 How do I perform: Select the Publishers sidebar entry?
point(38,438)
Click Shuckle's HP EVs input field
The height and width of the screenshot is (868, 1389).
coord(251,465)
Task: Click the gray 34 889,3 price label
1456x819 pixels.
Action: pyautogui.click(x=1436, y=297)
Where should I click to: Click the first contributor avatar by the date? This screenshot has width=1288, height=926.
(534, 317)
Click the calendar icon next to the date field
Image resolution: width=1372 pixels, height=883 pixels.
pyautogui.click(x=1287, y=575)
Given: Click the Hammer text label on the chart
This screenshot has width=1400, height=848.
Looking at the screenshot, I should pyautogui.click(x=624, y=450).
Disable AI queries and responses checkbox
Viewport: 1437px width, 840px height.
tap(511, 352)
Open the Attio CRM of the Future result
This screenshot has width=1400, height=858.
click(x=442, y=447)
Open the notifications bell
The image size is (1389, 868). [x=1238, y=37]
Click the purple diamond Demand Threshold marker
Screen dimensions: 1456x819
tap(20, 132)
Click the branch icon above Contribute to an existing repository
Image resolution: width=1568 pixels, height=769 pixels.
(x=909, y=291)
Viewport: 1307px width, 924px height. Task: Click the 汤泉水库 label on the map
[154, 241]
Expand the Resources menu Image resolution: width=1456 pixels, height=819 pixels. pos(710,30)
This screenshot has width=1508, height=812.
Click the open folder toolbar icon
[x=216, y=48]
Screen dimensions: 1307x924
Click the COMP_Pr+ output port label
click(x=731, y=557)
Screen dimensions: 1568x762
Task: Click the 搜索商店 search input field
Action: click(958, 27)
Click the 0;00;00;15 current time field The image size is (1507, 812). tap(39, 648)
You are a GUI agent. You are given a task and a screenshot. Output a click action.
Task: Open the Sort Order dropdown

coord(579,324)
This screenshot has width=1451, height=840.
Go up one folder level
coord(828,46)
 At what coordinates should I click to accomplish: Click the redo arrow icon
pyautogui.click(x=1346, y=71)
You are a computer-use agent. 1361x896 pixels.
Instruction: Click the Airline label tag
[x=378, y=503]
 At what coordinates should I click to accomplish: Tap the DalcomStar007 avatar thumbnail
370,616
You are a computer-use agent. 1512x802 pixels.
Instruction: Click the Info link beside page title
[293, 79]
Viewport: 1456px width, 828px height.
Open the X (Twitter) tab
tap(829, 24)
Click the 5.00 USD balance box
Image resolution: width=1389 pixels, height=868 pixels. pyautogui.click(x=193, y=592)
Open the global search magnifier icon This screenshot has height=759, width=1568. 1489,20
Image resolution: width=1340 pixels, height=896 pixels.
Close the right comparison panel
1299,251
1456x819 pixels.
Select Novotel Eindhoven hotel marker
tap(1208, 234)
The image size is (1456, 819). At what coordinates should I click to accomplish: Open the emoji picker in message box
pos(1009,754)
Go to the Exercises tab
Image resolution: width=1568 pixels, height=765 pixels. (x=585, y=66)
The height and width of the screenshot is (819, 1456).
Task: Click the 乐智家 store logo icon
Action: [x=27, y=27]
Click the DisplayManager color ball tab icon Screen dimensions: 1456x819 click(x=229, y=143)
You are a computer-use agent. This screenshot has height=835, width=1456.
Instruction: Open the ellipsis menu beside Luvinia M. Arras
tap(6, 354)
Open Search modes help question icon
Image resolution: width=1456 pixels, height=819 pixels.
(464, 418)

*WHAT IS REQUIRED*
Count the lines in the listing where the string "agent" appears, and give only the count.

*EXERCISE ANSWER*
4